RECORDS FOR THIS TASK:
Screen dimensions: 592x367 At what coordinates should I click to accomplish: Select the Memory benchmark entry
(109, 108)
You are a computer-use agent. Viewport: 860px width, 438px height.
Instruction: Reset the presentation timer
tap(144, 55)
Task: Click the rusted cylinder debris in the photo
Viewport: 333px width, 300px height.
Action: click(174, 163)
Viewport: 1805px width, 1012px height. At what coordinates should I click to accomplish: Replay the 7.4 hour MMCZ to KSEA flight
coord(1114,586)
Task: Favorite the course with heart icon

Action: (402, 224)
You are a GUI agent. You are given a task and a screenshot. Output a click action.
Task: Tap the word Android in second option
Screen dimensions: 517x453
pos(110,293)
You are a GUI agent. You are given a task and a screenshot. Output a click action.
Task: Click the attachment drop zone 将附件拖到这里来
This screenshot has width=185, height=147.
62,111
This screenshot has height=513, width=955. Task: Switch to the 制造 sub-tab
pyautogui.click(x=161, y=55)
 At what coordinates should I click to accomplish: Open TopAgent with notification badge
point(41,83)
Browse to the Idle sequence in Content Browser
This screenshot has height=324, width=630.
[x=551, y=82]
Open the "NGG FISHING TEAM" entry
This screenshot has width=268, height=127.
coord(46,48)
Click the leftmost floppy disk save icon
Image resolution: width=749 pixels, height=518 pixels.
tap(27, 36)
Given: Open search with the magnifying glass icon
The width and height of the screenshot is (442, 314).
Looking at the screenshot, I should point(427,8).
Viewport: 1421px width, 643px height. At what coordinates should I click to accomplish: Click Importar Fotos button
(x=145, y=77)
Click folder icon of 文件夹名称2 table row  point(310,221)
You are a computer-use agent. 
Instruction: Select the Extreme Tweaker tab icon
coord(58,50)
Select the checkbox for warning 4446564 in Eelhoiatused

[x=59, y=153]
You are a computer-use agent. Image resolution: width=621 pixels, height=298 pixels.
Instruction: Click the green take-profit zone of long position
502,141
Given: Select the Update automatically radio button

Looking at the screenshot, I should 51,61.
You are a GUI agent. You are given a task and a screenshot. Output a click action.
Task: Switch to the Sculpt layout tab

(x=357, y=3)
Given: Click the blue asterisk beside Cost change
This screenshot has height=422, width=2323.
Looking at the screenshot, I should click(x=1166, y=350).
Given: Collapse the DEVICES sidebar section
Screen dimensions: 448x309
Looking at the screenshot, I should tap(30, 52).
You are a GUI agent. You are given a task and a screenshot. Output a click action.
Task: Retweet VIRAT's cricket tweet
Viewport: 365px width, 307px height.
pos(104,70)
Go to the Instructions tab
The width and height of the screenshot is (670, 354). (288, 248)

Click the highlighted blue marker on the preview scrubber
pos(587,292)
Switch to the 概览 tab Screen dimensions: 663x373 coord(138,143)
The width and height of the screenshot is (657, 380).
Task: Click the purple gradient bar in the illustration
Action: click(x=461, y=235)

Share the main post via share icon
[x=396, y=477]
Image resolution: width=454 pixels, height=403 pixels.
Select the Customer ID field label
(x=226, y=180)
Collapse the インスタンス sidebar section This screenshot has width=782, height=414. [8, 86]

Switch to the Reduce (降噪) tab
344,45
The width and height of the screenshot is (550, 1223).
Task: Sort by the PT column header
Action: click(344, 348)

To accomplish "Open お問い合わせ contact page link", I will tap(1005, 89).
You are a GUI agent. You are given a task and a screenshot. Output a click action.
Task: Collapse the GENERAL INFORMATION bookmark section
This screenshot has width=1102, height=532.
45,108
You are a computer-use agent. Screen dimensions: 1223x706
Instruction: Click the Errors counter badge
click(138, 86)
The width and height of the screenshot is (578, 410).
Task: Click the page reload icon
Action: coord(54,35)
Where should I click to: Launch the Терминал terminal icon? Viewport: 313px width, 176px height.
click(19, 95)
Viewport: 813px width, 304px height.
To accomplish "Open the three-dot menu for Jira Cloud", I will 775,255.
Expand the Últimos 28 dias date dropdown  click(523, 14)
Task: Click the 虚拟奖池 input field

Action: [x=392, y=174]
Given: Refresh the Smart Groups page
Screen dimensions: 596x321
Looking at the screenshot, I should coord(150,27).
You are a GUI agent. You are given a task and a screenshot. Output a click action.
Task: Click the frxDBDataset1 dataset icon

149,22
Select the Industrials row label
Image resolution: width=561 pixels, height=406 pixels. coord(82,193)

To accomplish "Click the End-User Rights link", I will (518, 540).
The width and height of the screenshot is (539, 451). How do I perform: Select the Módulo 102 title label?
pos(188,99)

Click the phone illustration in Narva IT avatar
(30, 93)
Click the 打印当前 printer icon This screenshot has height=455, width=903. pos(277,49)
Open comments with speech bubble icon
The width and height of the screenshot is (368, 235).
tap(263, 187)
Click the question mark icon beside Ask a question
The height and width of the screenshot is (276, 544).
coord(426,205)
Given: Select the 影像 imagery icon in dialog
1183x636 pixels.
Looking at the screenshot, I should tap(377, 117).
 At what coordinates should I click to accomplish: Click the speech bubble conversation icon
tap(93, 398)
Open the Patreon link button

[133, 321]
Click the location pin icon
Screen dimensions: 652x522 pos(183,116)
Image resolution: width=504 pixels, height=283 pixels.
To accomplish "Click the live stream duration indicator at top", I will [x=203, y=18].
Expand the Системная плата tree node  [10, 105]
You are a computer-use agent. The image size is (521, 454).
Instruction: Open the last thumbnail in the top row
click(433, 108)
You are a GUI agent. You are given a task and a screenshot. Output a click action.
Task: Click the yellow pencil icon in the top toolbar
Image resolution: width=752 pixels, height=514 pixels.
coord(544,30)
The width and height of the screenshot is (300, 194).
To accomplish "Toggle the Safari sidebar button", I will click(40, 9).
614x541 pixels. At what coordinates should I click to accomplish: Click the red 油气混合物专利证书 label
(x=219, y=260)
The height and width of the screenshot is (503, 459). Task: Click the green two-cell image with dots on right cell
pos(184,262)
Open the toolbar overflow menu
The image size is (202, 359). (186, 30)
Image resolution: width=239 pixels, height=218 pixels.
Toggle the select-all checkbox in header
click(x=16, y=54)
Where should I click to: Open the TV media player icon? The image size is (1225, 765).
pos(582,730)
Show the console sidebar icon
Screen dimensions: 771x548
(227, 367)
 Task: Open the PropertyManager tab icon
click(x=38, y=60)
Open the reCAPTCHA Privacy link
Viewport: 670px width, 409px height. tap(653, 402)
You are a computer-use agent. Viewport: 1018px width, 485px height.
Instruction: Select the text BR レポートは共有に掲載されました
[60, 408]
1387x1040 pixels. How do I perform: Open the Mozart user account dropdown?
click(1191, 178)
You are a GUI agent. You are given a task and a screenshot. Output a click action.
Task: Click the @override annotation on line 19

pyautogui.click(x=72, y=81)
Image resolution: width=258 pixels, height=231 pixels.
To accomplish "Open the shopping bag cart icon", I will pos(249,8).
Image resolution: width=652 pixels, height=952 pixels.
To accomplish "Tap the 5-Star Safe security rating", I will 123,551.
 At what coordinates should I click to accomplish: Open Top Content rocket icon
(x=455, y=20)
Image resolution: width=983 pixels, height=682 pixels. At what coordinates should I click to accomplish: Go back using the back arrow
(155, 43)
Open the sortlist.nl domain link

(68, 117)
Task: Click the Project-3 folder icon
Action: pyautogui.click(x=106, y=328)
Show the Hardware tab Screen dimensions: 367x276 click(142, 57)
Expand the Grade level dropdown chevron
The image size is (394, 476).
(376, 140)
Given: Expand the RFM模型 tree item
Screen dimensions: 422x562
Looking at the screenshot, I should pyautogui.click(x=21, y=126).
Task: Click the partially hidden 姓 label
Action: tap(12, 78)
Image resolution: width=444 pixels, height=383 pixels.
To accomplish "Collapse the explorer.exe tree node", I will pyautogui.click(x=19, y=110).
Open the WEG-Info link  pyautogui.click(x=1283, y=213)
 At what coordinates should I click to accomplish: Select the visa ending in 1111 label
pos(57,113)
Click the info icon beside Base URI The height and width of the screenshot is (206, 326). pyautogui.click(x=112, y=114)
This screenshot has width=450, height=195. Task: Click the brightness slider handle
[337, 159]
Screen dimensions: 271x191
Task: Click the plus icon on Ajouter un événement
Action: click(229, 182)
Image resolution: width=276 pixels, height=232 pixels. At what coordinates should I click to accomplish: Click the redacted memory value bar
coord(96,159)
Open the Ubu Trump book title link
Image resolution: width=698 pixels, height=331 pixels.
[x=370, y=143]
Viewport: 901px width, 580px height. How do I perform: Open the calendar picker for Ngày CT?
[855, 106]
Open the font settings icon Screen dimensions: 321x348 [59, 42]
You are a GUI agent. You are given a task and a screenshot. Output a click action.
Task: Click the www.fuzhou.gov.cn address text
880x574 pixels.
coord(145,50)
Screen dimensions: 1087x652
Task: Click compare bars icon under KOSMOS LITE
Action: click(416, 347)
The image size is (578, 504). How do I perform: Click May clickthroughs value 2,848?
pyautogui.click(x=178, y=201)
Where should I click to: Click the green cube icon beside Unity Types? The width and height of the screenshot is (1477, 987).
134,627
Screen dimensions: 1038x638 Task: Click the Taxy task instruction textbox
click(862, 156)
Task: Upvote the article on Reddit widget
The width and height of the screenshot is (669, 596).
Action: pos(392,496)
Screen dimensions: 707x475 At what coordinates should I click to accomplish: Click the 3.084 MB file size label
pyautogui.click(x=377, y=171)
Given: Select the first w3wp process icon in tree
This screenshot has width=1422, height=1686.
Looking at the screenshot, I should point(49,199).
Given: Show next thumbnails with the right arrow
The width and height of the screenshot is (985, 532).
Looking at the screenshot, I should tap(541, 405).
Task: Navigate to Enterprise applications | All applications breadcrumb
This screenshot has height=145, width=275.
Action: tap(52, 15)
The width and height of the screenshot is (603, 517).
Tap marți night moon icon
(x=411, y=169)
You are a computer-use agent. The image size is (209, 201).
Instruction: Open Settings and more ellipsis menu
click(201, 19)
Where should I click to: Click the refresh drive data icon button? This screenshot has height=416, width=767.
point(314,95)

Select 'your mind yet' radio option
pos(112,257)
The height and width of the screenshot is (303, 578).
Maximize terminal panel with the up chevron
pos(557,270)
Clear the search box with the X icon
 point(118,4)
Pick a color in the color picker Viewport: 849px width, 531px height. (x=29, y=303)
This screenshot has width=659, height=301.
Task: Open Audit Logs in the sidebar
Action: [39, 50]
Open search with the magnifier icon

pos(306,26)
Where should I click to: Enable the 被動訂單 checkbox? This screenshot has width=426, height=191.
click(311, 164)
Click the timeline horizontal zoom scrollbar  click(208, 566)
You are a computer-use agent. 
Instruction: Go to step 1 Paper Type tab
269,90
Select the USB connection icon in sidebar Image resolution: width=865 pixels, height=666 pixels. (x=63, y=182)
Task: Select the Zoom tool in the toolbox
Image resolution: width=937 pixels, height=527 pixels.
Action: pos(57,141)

WORK INSTRUCTION:
Work through the records above. Copy every line with the string "Collapse".

TASK SOLUTION:
Given: Collapse the DEVICES sidebar section
Collapse the インスタンス sidebar section This screenshot has width=782, height=414. [8, 86]
Task: Collapse the GENERAL INFORMATION bookmark section
To accomplish "Collapse the explorer.exe tree node", I will pyautogui.click(x=19, y=110).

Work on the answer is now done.